**文字區塊**

== == ==

一般來說，銑削零件的製造流程相當複雜，從起始圖檔的繪製到生成加工路徑所需的刀具選擇、工序編排和策略選擇等設計，這些步驟都需要人工來完成規劃和安排。隨著電腦輔助製造軟體的普及，符合品質要求的參數組合並非唯一，這使得不熟悉相關技術知識的人員在面對這些複雜且無標準規範的路徑規劃問題時難以下手。即使是經驗豐富的師傅也未必能在短時間內找到最合適的解決方案，這種情況會對產業造成負面的影響，因此有研究提出了非傳統的製程規劃系統，結合電腦輔助製造(Computer Aided Manufacture, CAM)軟體的二次開發功能與機器學習(Machine Learning, ML)模型，試著要用卷積神經網路(Convolutional Neural Network, CNN)來從零件的影像中提取特徵，藉此進行加工工序、工法、策略與刀具尺寸選擇的參數預測，此系統已於測試中有了不錯的成果，但於模型預測的準確率仍然有進步空間。
本研究提出不同的資料蒐集處理以及不同模型架構的設計，以此來優化整體模型表現，降低模型的失誤率，藉此提升自動化製程規劃系統的可應用性。透過本研究的調整，相較於以往存在低於70%的個別標籤準確率的表現，新的資料集與模型架構有著最低85%的個別標籤準確率，平均準確率來到95%的優良表現。

== == ==

**資料條目**
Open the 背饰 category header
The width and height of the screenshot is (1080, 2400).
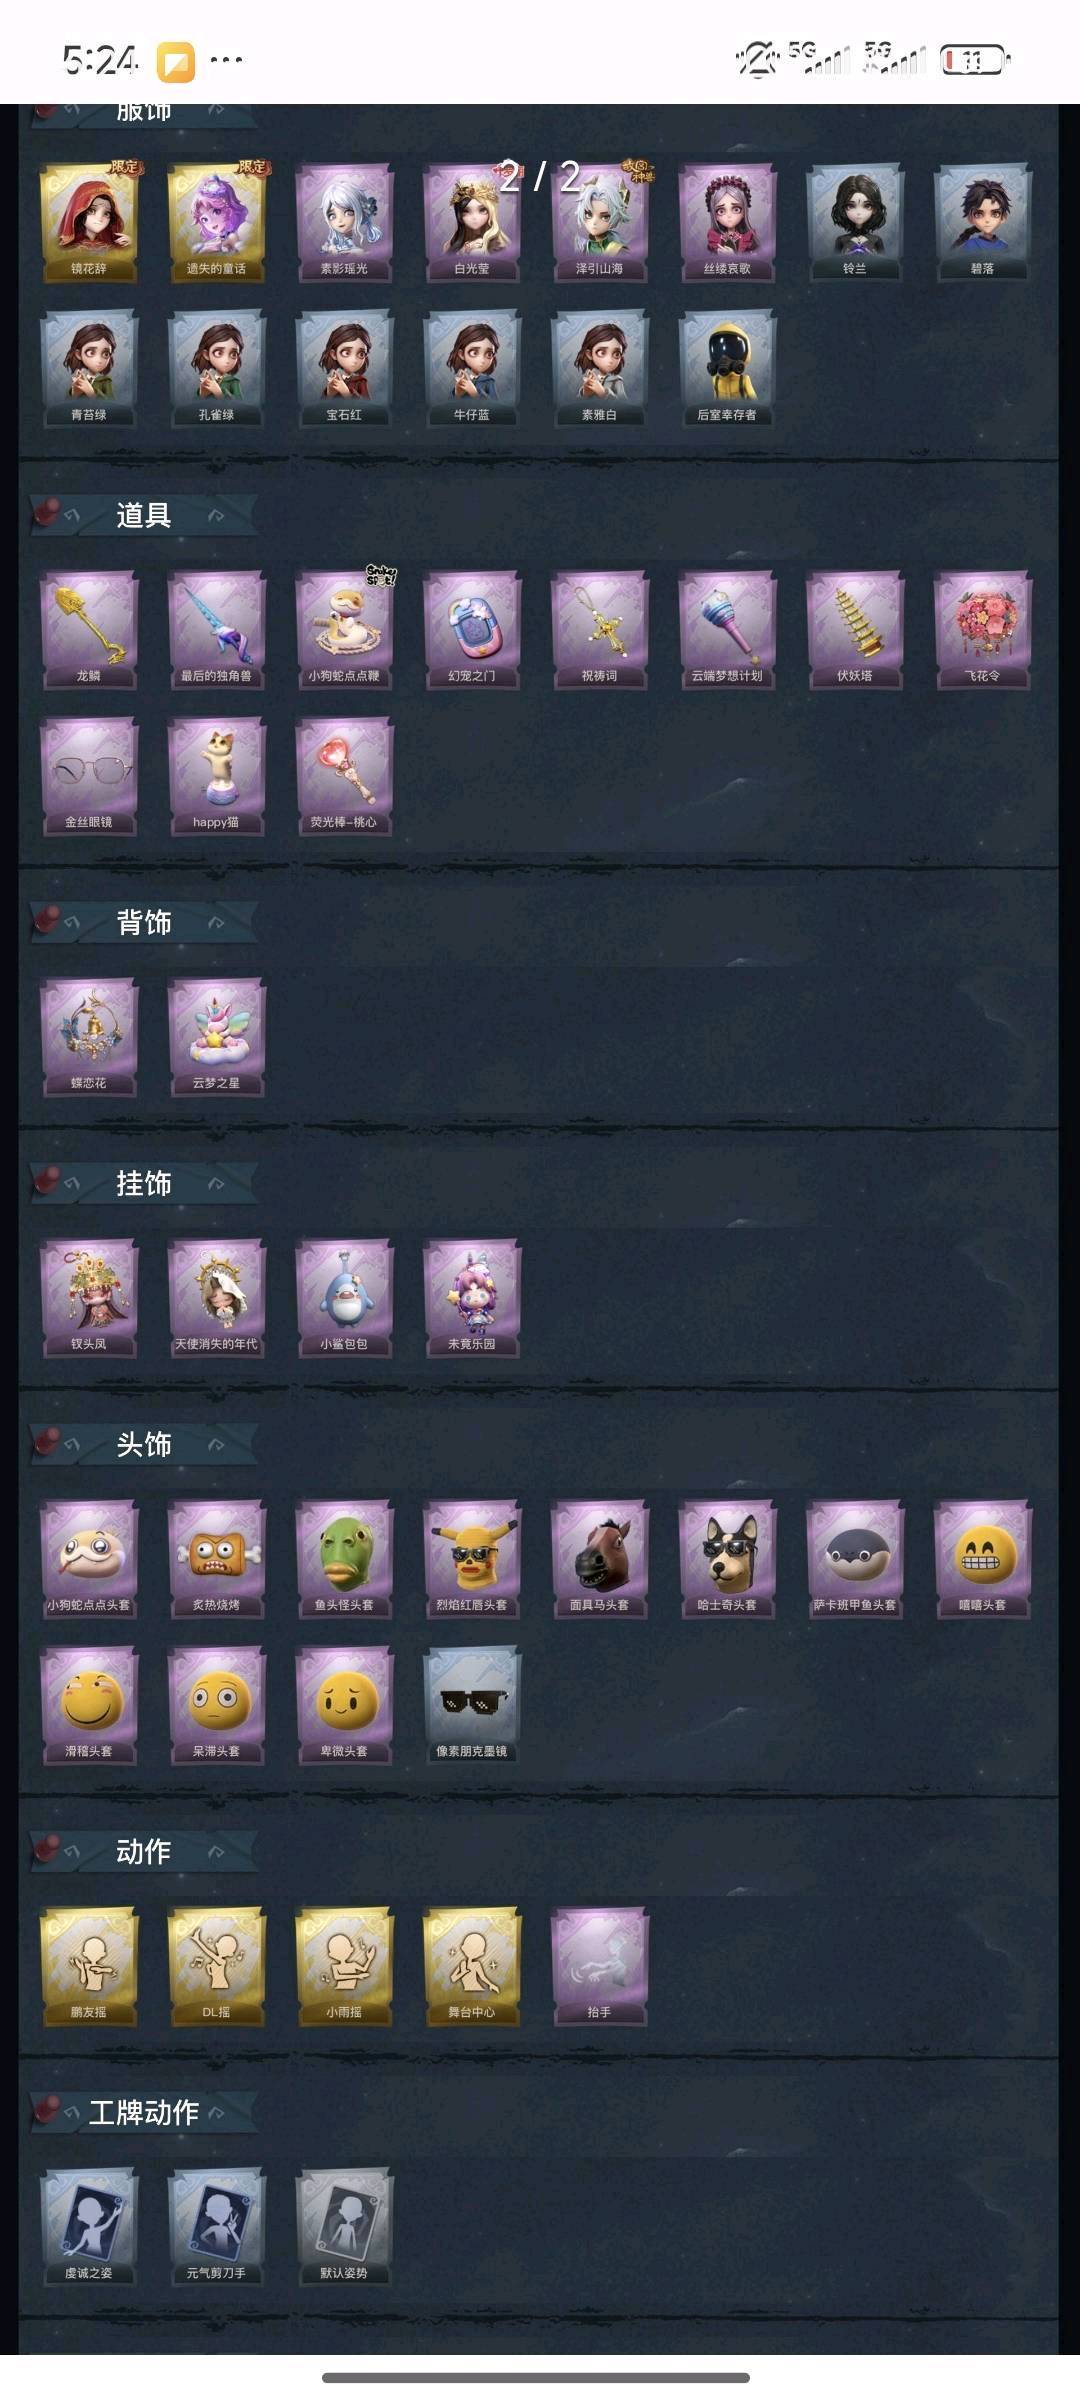point(143,922)
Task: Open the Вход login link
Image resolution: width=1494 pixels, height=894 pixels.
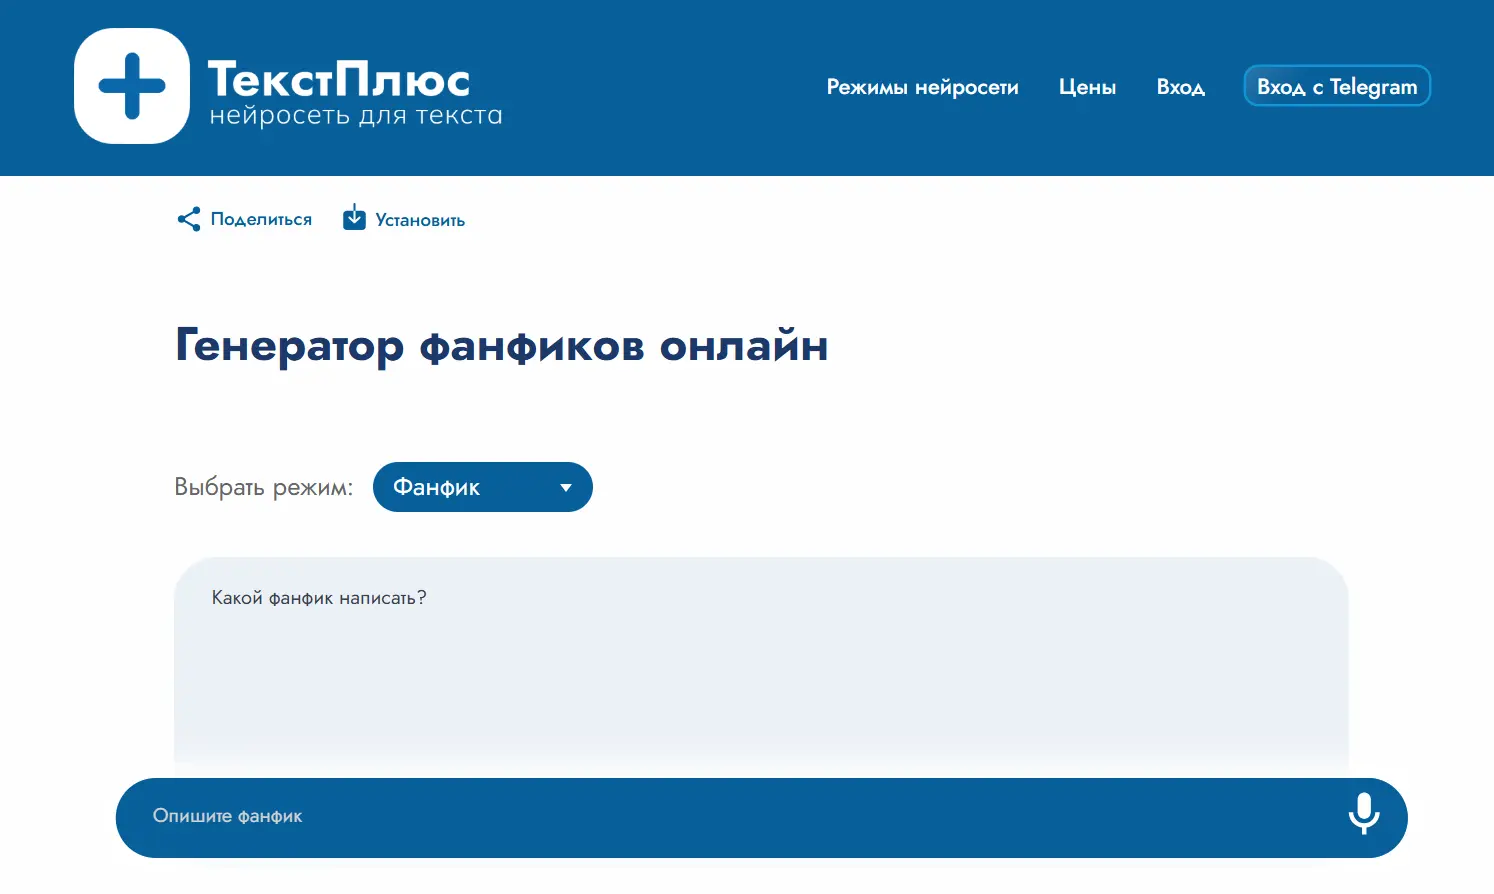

== == ==

**待辦事項**
1. 請一字不差地重現上面的銑削製程規劃短文全文。
2. 把上方所有條目的每一行原樣抄寫出來，圖片不要放進答案。
上述條目與銑削製程規劃短文毫無關聯。

**預期結果**
1.
一般來說，銑削零件的製造流程相當複雜，從起始圖檔的繪製到生成加工路徑所需的刀具選擇、工序編排和策略選擇等設計，這些步驟都需要人工來完成規劃和安排。隨著電腦輔助製造軟體的普及，符合品質要求的參數組合並非唯一，這使得不熟悉相關技術知識的人員在面對這些複雜且無標準規範的路徑規劃問題時難以下手。即使是經驗豐富的師傅也未必能在短時間內找到最合適的解決方案，這種情況會對產業造成負面的影響，因此有研究提出了非傳統的製程規劃系統，結合電腦輔助製造(Computer Aided Manufacture, CAM)軟體的二次開發功能與機器學習(Machine Learning, ML)模型，試著要用卷積神經網路(Convolutional Neural Network, CNN)來從零件的影像中提取特徵，藉此進行加工工序、工法、策略與刀具尺寸選擇的參數預測，此系統已於測試中有了不錯的成果，但於模型預測的準確率仍然有進步空間。
本研究提出不同的資料蒐集處理以及不同模型架構的設計，以此來優化整體模型表現，降低模型的失誤率，藉此提升自動化製程規劃系統的可應用性。透過本研究的調整，相較於以往存在低於70%的個別標籤準確率的表現，新的資料集與模型架構有著最低85%的個別標籤準確率，平均準確率來到95%的優良表現。

2.
Open the 背饰 category header
The width and height of the screenshot is (1080, 2400).
point(143,922)
Task: Open the Вход login link
Image resolution: width=1494 pixels, height=894 pixels.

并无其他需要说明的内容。